**WHAT TO PRODUCE**
Copy every line from the one that holds "How do I perform: Click" to the end of the records below, exactly and with nothing else, but without any pictures.

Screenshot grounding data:
↓

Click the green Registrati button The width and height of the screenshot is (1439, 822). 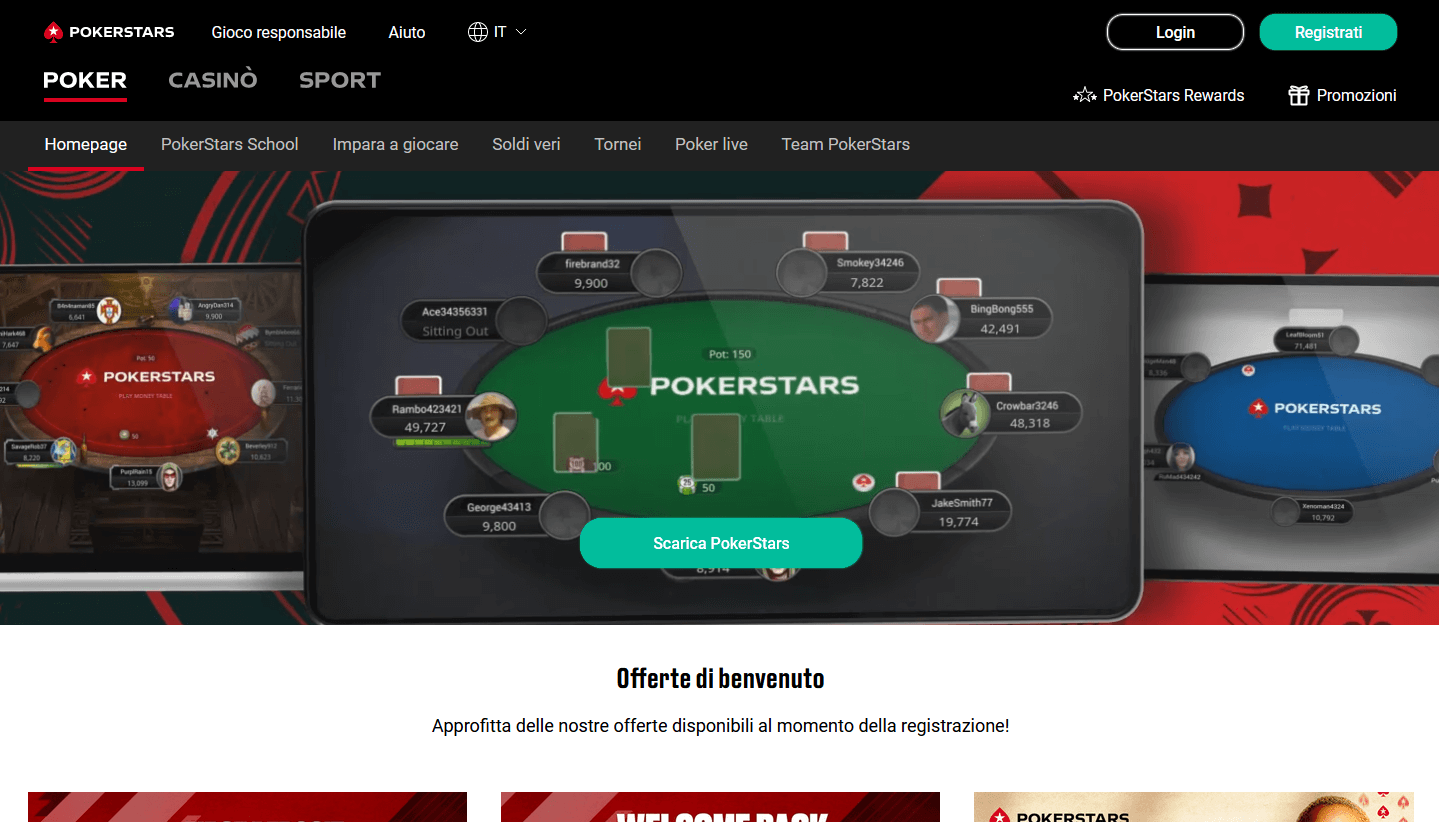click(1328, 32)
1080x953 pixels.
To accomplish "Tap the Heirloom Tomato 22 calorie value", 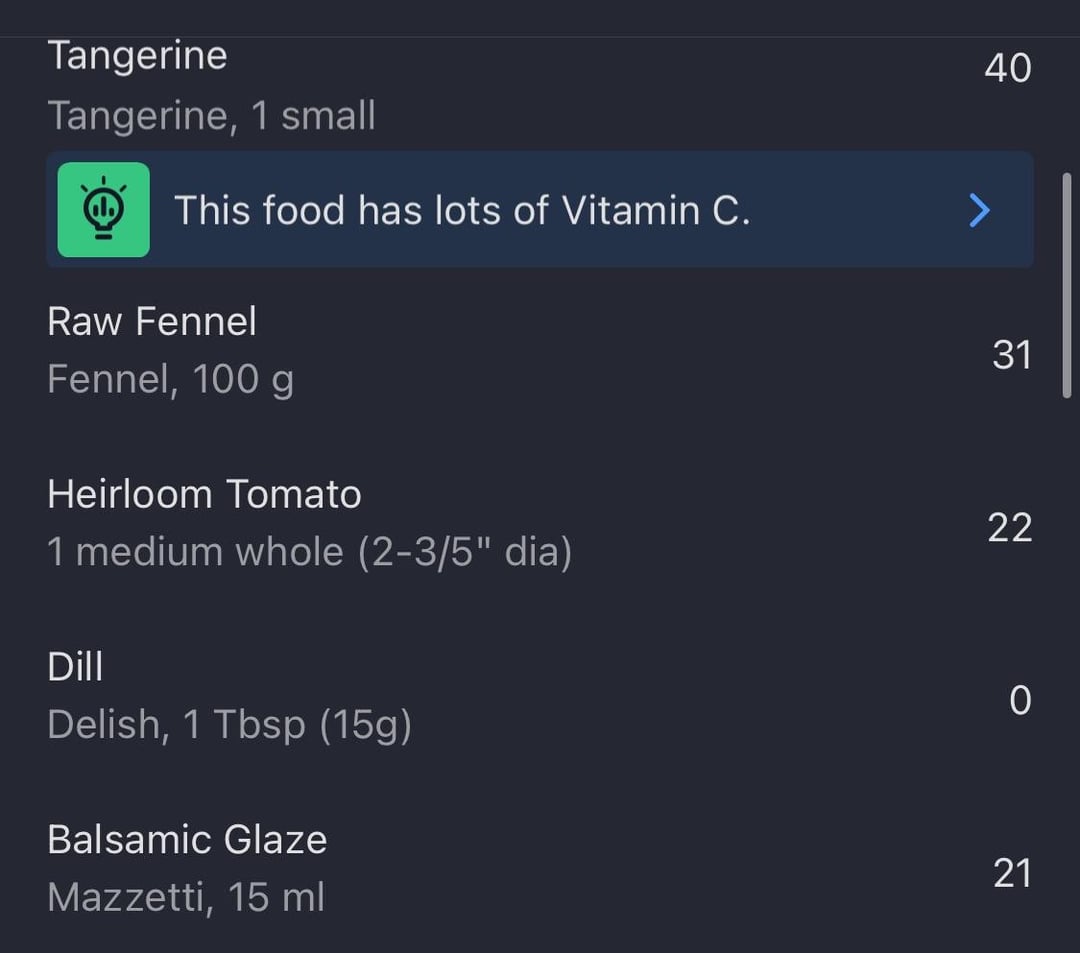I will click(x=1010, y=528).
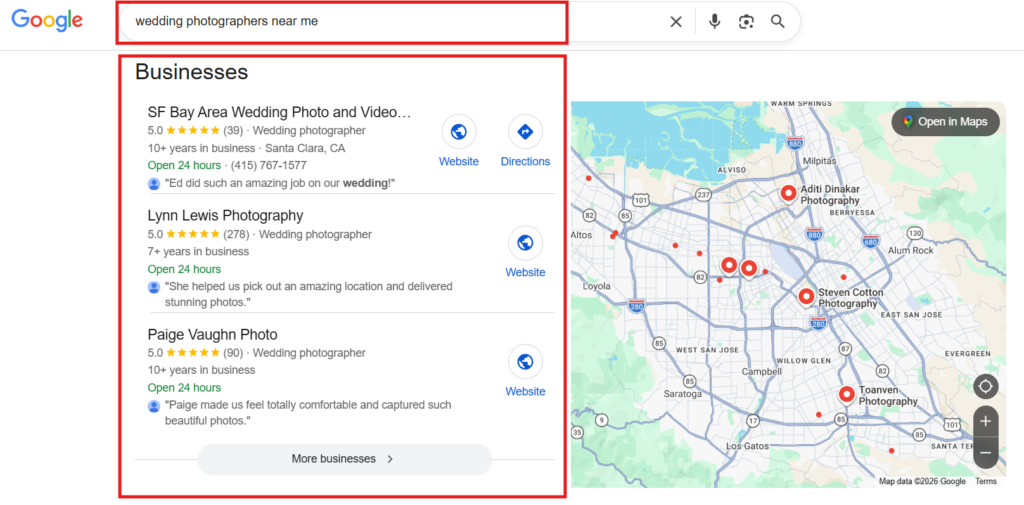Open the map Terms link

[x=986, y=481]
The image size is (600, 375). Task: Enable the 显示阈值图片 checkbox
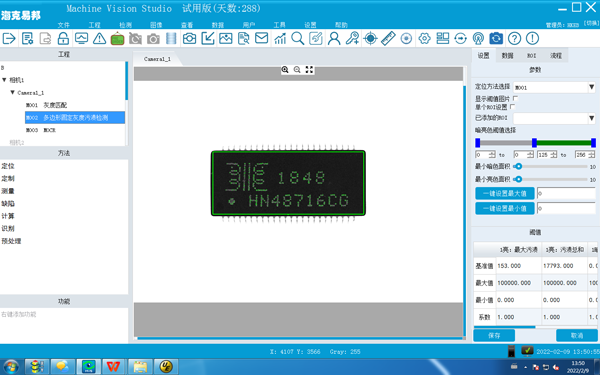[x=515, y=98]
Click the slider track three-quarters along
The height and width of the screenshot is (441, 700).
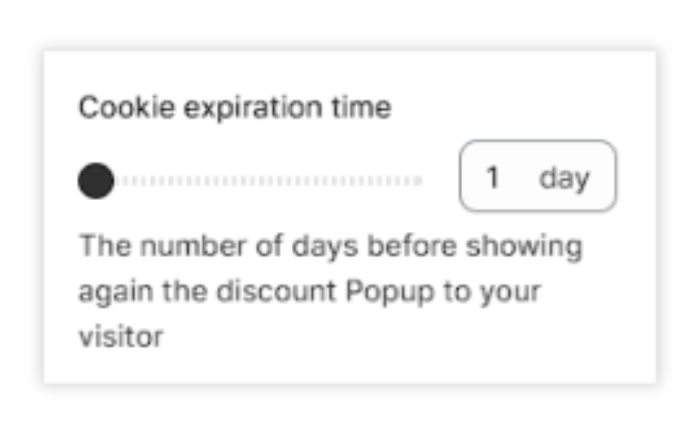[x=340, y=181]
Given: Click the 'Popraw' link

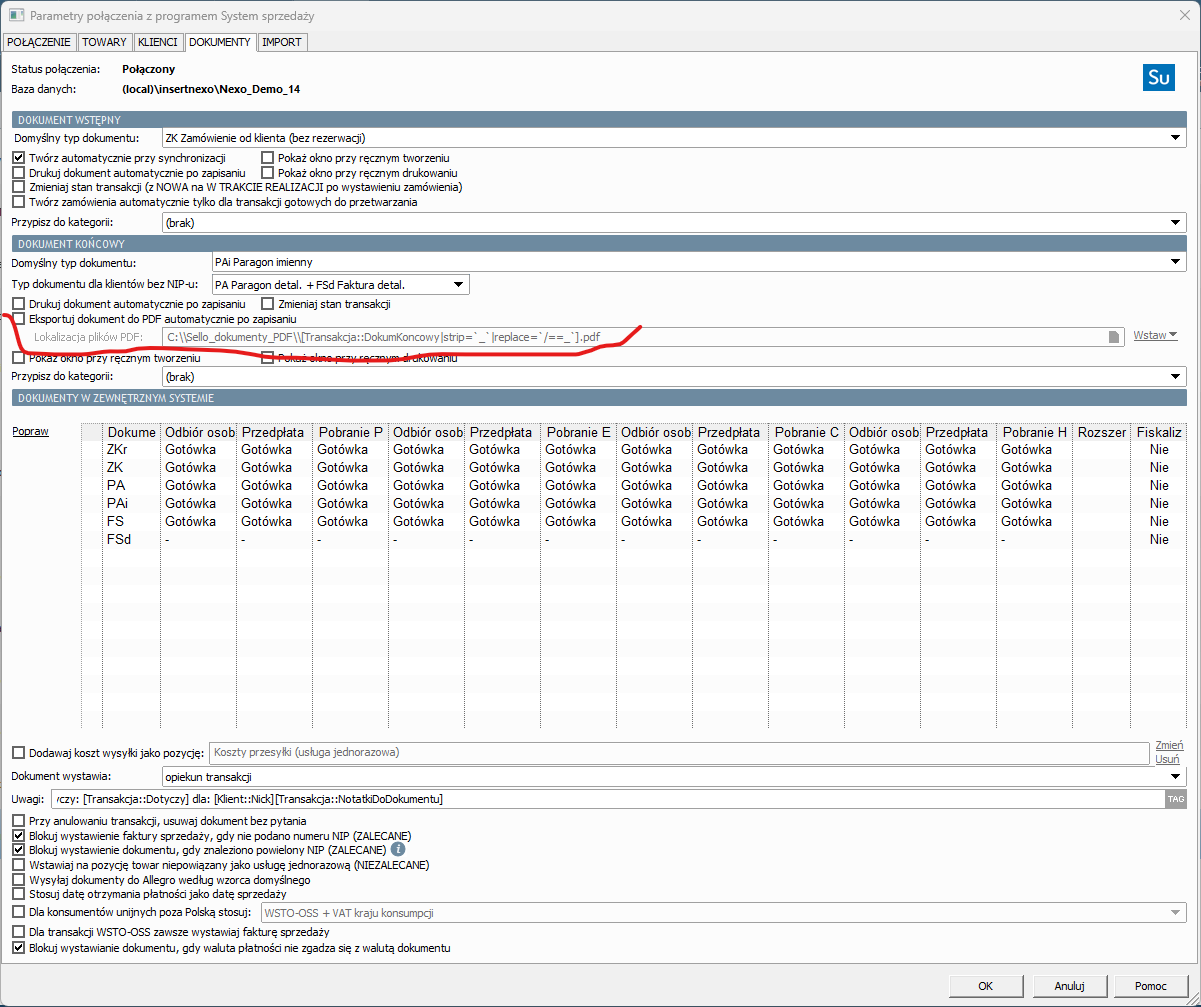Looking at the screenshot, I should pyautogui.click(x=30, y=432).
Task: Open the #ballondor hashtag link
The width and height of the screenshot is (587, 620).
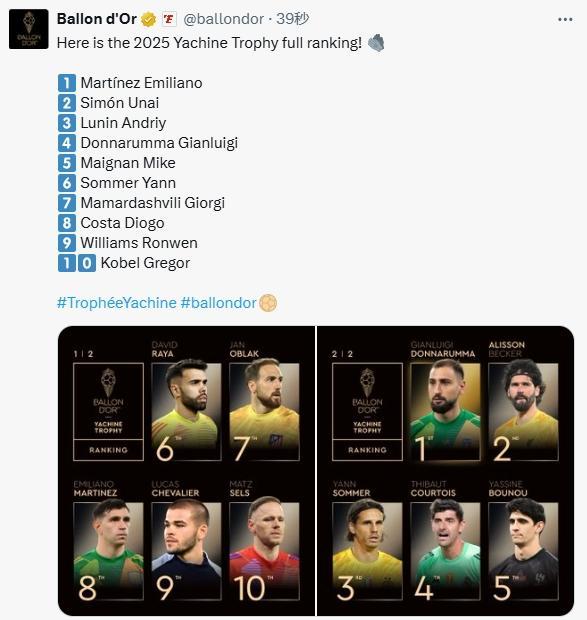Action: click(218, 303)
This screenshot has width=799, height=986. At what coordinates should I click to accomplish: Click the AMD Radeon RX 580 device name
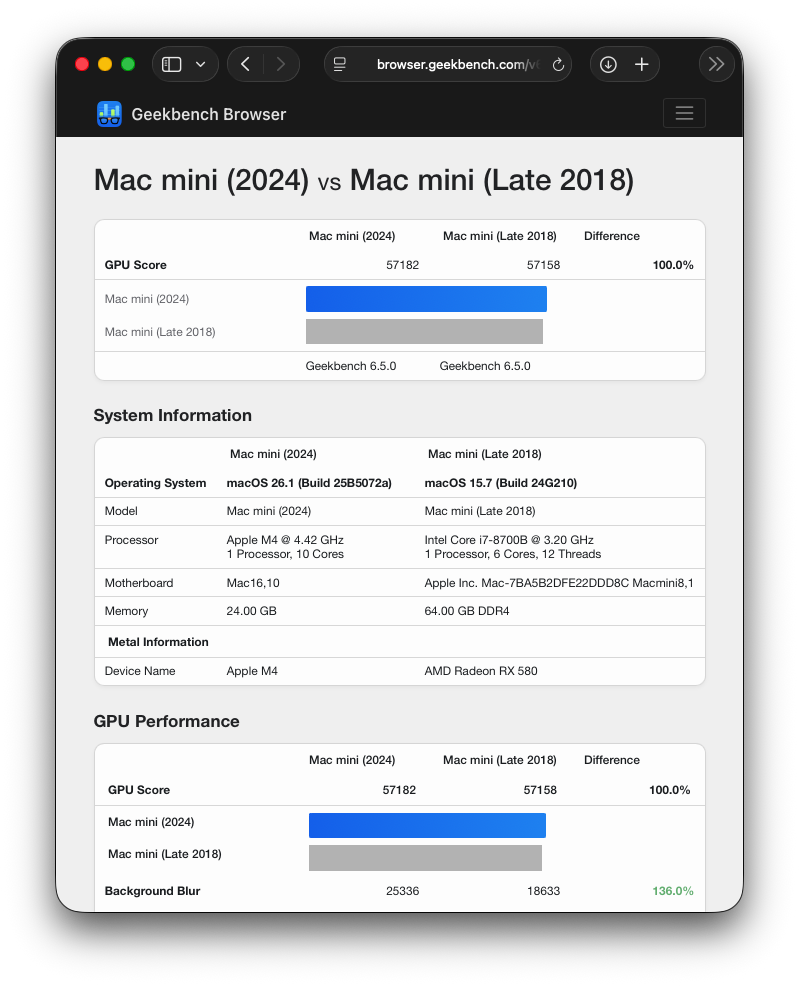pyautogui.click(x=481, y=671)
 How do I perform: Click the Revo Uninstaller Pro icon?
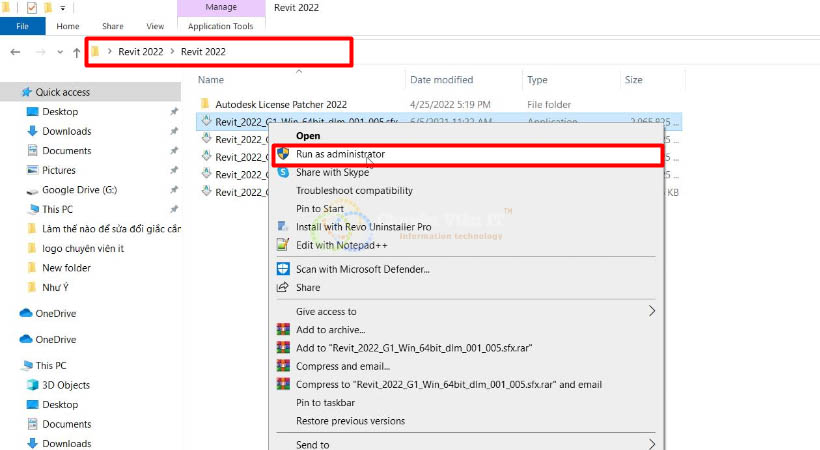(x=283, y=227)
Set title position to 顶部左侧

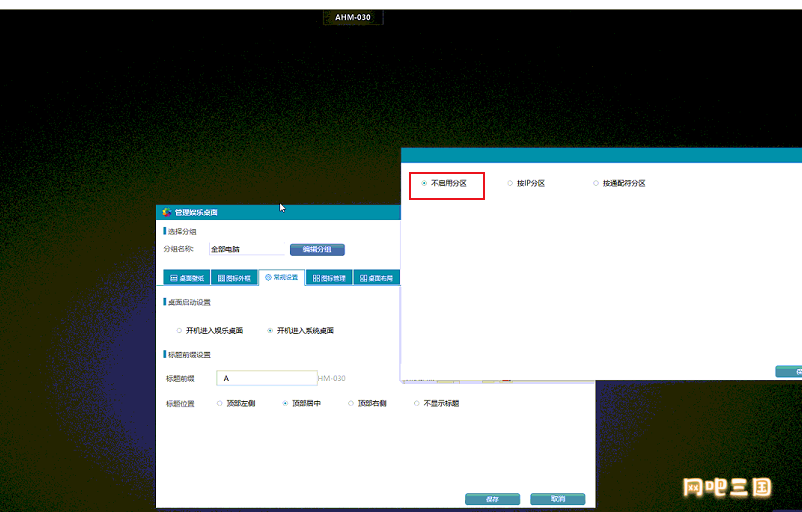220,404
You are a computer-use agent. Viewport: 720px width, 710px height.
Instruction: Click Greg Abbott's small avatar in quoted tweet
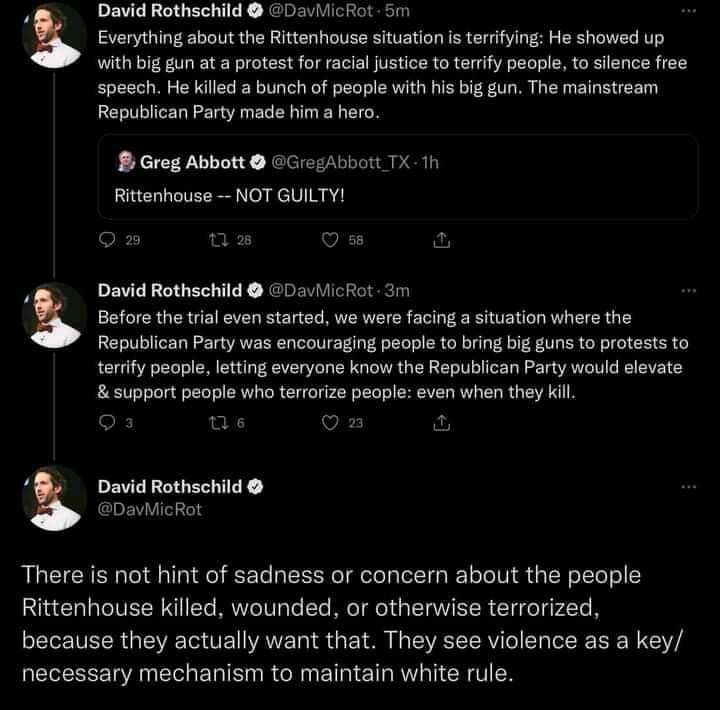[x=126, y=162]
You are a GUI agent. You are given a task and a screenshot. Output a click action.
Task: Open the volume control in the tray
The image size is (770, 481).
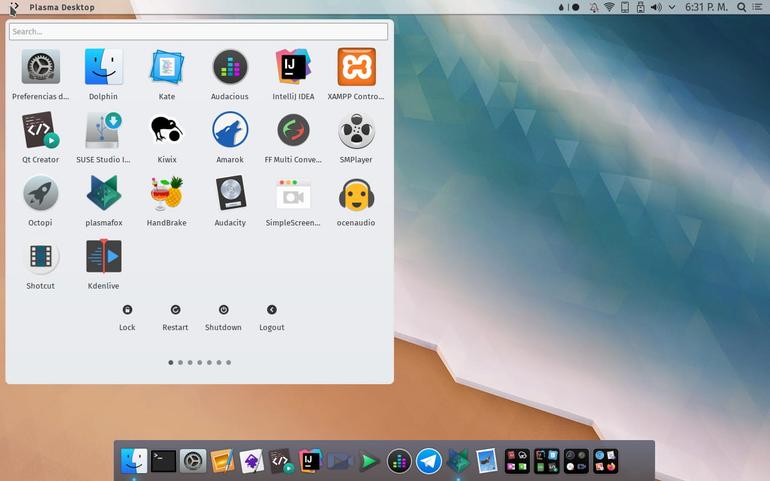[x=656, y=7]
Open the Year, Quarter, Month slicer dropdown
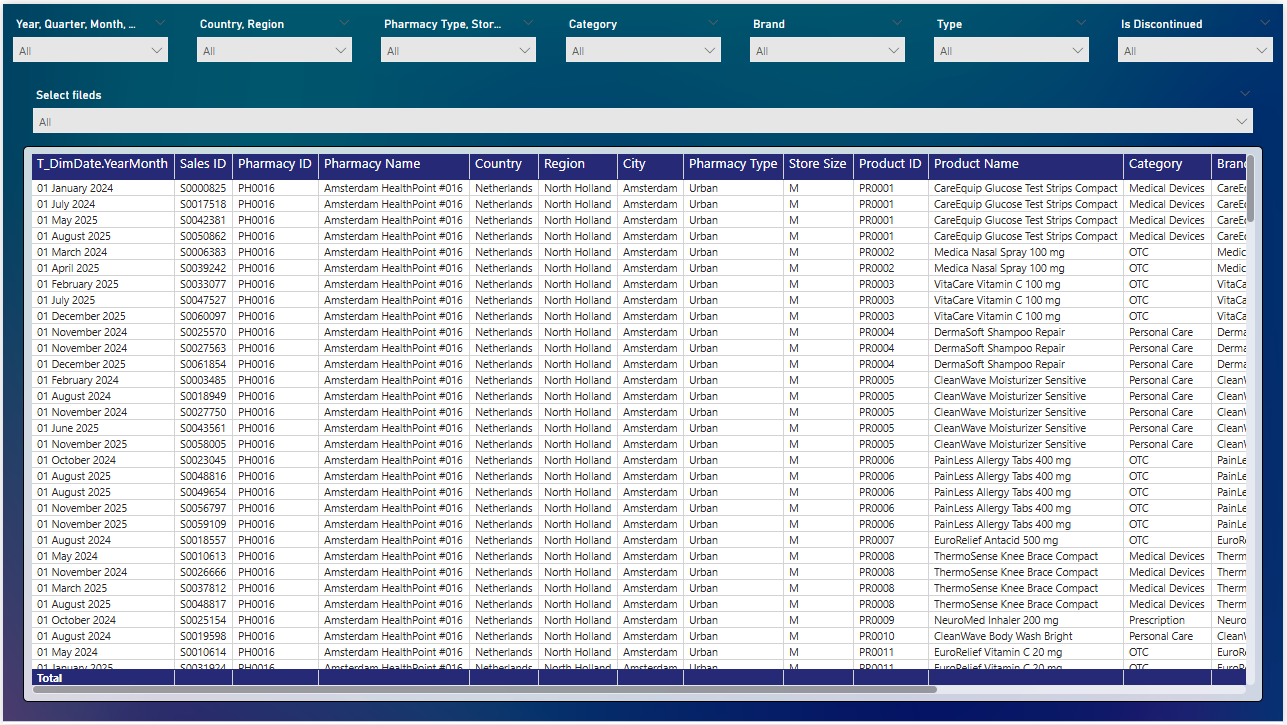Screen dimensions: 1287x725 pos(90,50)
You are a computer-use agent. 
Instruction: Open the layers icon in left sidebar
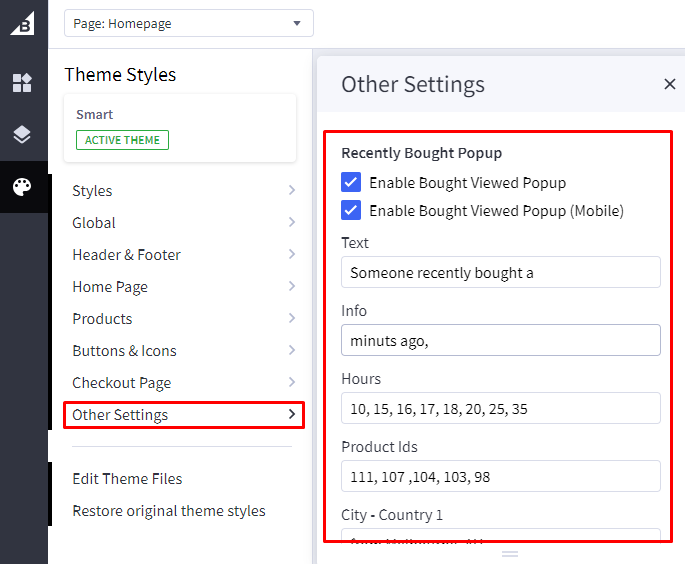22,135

↑

**ANSWER TO THE PROBLEM**
 How do I perform: Click the Revo Uninstaller Pro icon?
(x=283, y=227)
Set title position to 顶部左侧

220,404
You are a computer-use agent. Viewport: 720px width, 710px height.
Instruction: Click Greg Abbott's small avatar in quoted tweet
[x=126, y=162]
You are a GUI agent. You are given a task and a screenshot. Output a click action.
Task: Open the volume control in the tray
The image size is (770, 481).
[x=656, y=7]
Open the Year, Quarter, Month slicer dropdown
Screen dimensions: 1287x725 pos(90,50)
You are a computer-use agent. 
Instruction: Open the layers icon in left sidebar
22,135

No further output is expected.